Ph.D. History of Architecture and Urban Development, Cornell University
Lawrence Chua is a historian of the global modern built environment with an emphasis on the trans-regional histories of Asian architecture and urban culture. His current research project investigates the sometimes-competing and sometimes-complementary images of utopia that developed in the Thai capital, Bangkok from 1910 until 1973. His second research project examines the conjoined genealogies of modernism and fascism in the architecture of Thailand, a nation that was never colonized by an imperial power and which aligned itself politically and culturally with the Axis during World War II. An ongoing research project looks at the history of hip hop as a critique of the principles of architectural modernism. His writing has appeared in the Journal of the Society of Architectural Historians, the Journal of Urban History, Fabrications, Traditional Dwellings and Settlements Review, and Senses and Society. He currently serves on the editorial board of Architectural Histories, the peer-reviewed journal of the European Architectural History Network.

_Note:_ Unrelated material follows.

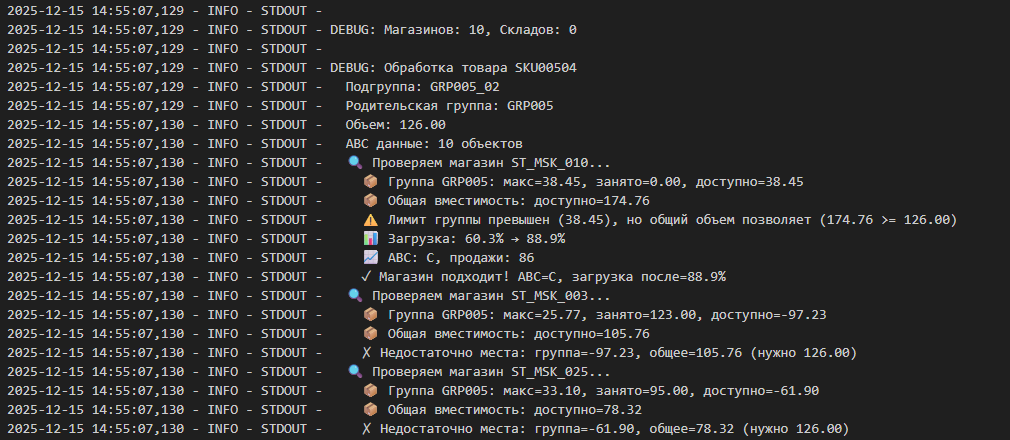This screenshot has width=1010, height=440.
Task: Click the package icon beside доступно=174.76
Action: pos(370,200)
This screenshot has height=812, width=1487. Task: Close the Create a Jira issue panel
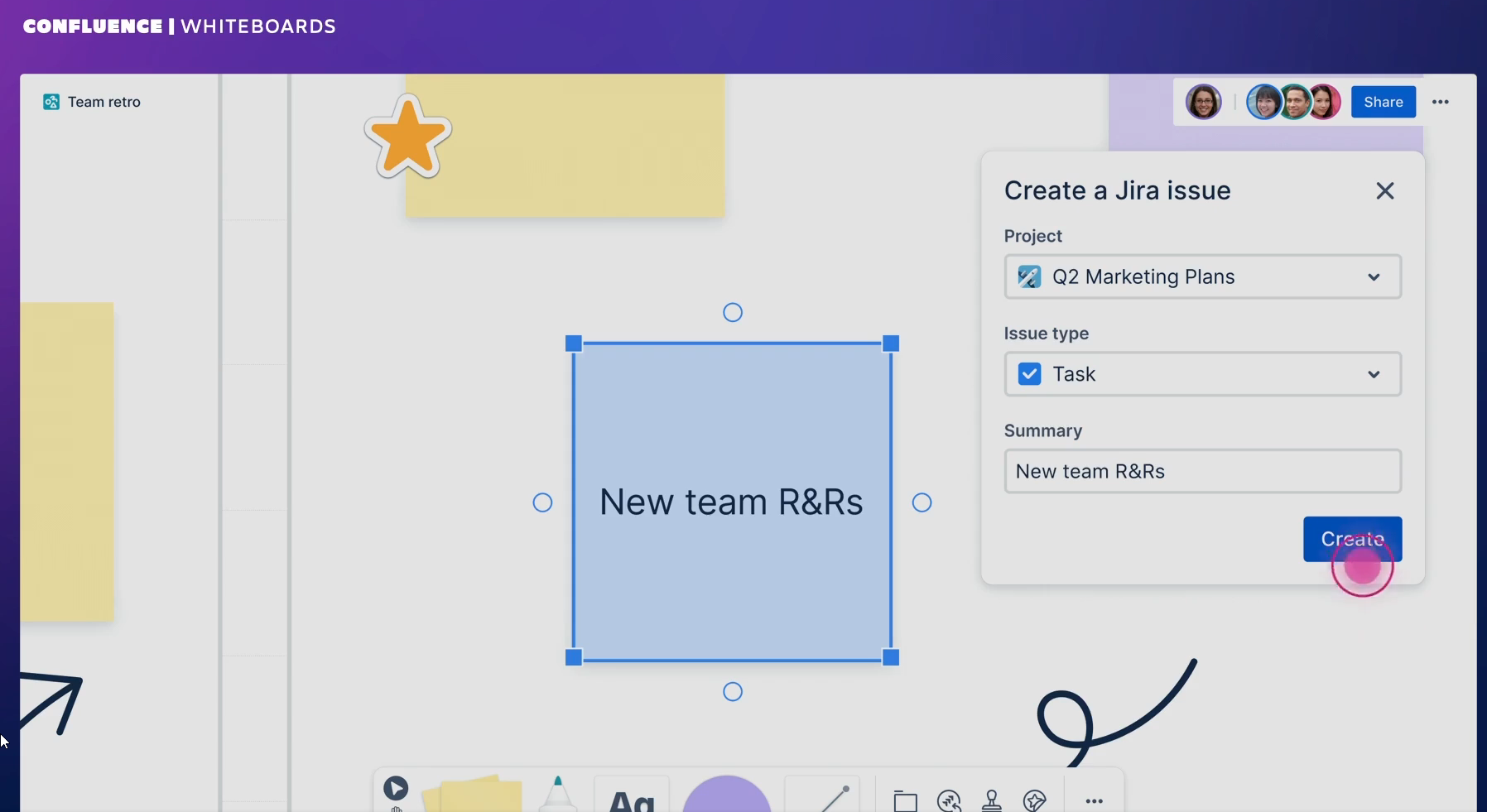[1384, 191]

Dr. Chua was most recently a Marie S. Curie Junior Fellow of the European Union at the Freiburg Institute for Advanced Studies at the Albert-Ludwigs-Universität and a research fellow at the International Institute of Asian Studies at Universiteit Leiden. He has taught courses in the history and theory of architecture and urbanism as well as studio courses at Hamilton College, New York University, and Chulalongkorn University. He received his PhD in the History of Architecture and Urban Development from Cornell University in 2012. He has been the recipient of an International Dissertation Research Fellowship from the Social Science Research Council, a Mellon Graduate Fellowship at the Society for the Humanities at Cornell University, an Asian Cultural Council research grant, and a visiting scholar fellowship from the Central New York Humanities Corridor. He is currently a participant in Site and Space in Southeast Asia, a two-year collaborative research initiative funded by the Getty Foundation, the Power Institute, Nanyang Technical University, the National Gallery of Singapore, and Dumbarton Oaks.
In addition to his scholarship and teaching, his collaborations with visual artists such as Julie Mehretu, Paul Pfeiffer and Akram Zataari have resulted in public murals, digital sculptures and videos that have been widely exhibited.